Basically, "either you're charging my client for caffeine, or else you're charging my client without anything even close to resembling a reasonable evidentiary basis, or else you're not following the rules governing criminal proceedings. In each of those cases, the charges should be thrown out."


DUI requires evidence that a person is impaired by a drug. A person who is not under the influence of a drug, but is tired, emotionally distressed, distracted or otherwise unable to safely drive a car due to factors other than the use of a drug is not guilty of DUI.

There are other charges applicable to that situation, namely reckless driving, and in some states a lesser offense of careless driving. Schawb was additionally charged with reckless driving, a charge that does fit his alleged conduct.


> what does it matter whether it's because they were on Drug A or Drug B or talking on their phone?

It matters if he is charged with an applicable law, and if that applicable law makes any sense

I think we are arguing that he wasn't charged with an applicable law, no matter if 20 other crimes were committed, the state messed up its case.


In Texas, they are allowed to give you a DUI even of you pass all sobriety tests; they leave it up to the officer to determine intoxication even if there is none present. Another fun fact in Texas: you don't have to be driving to get a DUI; they can nick you for intent OR they can determine that you are in "control", which could mean sleeping in your truck bed with your keys in your pocket.

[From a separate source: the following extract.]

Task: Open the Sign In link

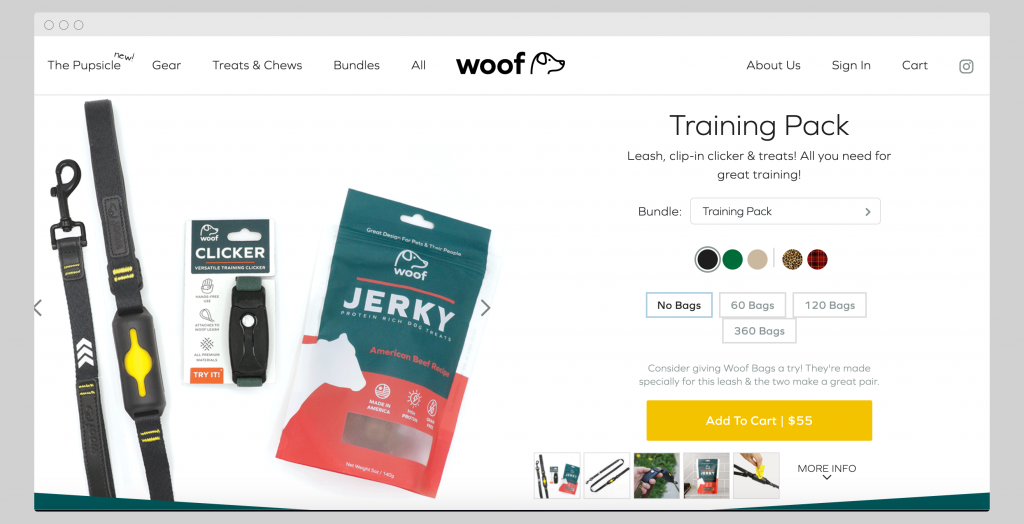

People understandably get hung up on the social/legal status of caffeine, but I think there's nothing intrinsically wrong with the notion of a DUI charge for it. In several important ways it acts like a milder form of cocaine or amphetamine, and with high enough doses it can cause similar behavioral problems ("tweaking", paranoia, mania, even psychosis).


I'd be more worried about people using caffeine to mask sleepiness, which is a severe problem for driving.

But if they think he was driving tired they should have charged him with that.


I feel like you'd have to drink a lot of coffee...


In a small segment of the population, a few cups of coffee may be enough to cause mild forms of the mentioned symptoms. But this is more of a genetic anomaly / over-sensitivity.

In an "average" adult, it would require a lot of caffeine to trigger these symptoms -- dozens of cups over a very short period of time. Caffeine pills or powder would be a far more likely explanation. And yeah, driving after popping a significant number of caffeine pills is probably as dangerous as driving after ingesting a small dose of cocaine. TBF if the caffeine concentrations were such that this were a likely explanation, I bet we'd be hearing about it.


When my tolerance is low it doesn't take much to make me twitchy and impair my thinking.


> twitchy and impair my thinking

I'm not sure how dangerous those symptoms are in the context of driving. Someone should do a study.

I was referring to these symptoms, which are unarguably dangerous in the context of driving: "tweaking", paranoia, mania, even psychosis.


At one point, I got a large coffee, about 20oz, from a shop in San Marcos, TX. After finishing it over 15 or 20 minutes, I found myself with a full on stimulant overdose: dizziness, sweating, confusion, irritability, shaking... It took me a couple of hours before I would have felt safe driving.

I am a caffeine addict, at about a pot per day at the time of this story.


I'd argue you probably couldn't consume the necessary volume of coffee to get that kind of dosage. You'd probably need to take caffeine pills.


You're actually trying to compare coffee to amphetamines? Did you even read your own post?


>California vehicle code defines a “drug” as any substance besides alcohol that could affect a person in a manner that would “impair, to an appreciable degree” his ability to drive normally.

There's your problem. When you have vaguely defined laws, you have a system that can criminalize even the most ordinary and innocent behaviors.


Totally agree. Sadly, however, it's not a bug, it's a feature of the legal system in the US. When the target is everyone and their everyday activities, such vague laws serve that purpose extremely well.


There is a high probability of finding H2O in his blood as well, if they found C8H10N4O2.


100% of criminals were caught under the influence of the dangerous chemical dihydrogen monoxide.